Try it:
The word "with" may appear in lines of the data below. Say how many lines hold it, giving only the number.

Material for this task START

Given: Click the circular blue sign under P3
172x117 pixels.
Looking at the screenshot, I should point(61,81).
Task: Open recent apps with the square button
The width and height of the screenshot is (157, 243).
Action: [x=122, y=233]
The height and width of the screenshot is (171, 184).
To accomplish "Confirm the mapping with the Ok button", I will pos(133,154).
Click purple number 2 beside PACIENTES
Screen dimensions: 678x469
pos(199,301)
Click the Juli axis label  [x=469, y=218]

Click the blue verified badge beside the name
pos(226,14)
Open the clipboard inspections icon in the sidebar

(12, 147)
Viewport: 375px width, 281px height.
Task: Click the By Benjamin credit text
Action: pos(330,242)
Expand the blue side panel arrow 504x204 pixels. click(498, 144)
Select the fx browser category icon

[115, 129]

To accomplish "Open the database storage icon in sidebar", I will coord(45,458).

Material for this task END
Material for this task START

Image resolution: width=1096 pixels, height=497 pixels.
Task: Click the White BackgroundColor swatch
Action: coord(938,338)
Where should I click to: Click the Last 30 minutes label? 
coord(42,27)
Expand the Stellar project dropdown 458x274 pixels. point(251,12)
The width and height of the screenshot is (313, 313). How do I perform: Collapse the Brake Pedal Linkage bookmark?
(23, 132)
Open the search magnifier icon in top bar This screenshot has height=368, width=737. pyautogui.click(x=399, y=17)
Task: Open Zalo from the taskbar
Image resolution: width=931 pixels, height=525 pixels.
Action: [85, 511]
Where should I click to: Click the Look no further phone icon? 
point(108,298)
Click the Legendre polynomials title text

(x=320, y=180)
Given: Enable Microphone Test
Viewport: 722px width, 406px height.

Material for this task END

Result:
2